— Data extract —
# # # #

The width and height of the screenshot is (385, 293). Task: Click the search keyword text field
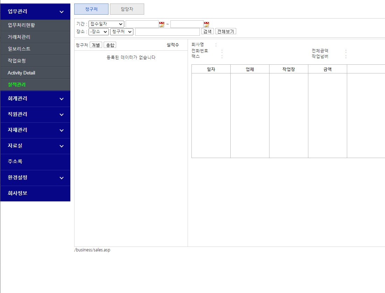(167, 32)
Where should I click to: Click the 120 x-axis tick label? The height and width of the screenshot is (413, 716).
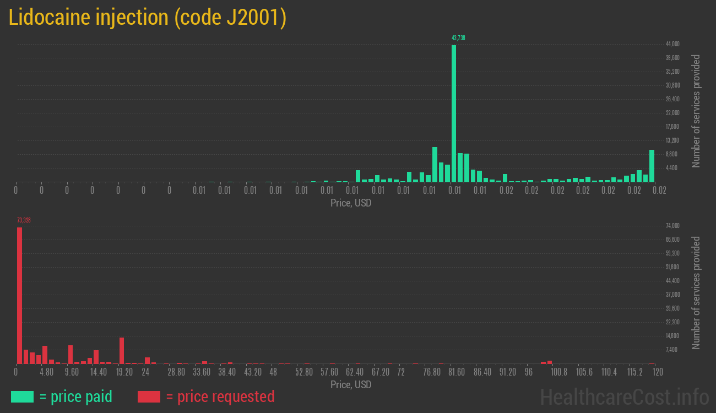coord(657,372)
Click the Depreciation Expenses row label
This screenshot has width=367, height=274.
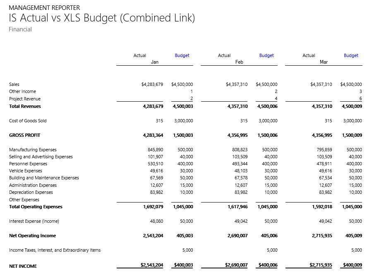click(x=31, y=192)
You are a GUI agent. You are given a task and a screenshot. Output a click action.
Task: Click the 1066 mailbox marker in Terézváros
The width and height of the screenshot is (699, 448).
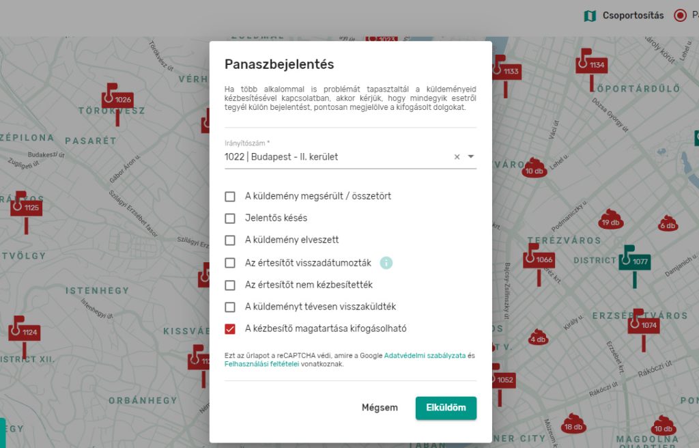(539, 260)
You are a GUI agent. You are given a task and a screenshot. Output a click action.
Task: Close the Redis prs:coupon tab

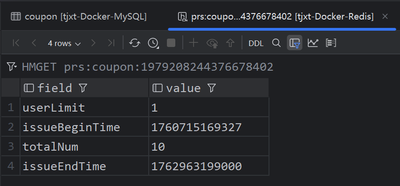coord(385,17)
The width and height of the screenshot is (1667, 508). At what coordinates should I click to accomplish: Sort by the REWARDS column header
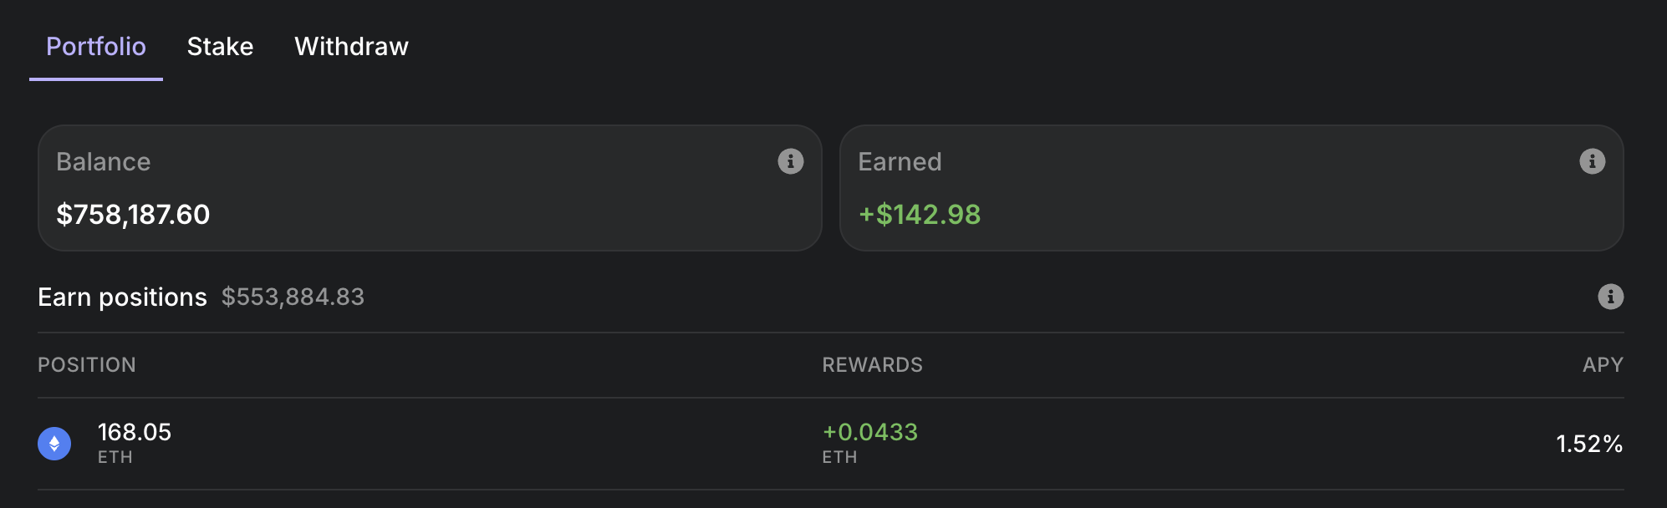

# # # #

— Objective —
Please recast the data from the line containing "Where should I" through the line containing "click(x=31, y=192)", both included, as a Markdown table with a Row column numbering each line and a Line column holding its text. Skip blank lines and leave the pictures out.

— Exercise solution —
| Row | Line |
|---|---|
| 1 | Where should I click to: Click the 120 x-axis tick label? The height and width of the screenshot is (413, 716). |
| 2 | coord(657,372) |
| 3 | Click the Depreciation Expenses row label |
| 4 | This screenshot has width=367, height=274. |
| 5 | click(x=31, y=192) |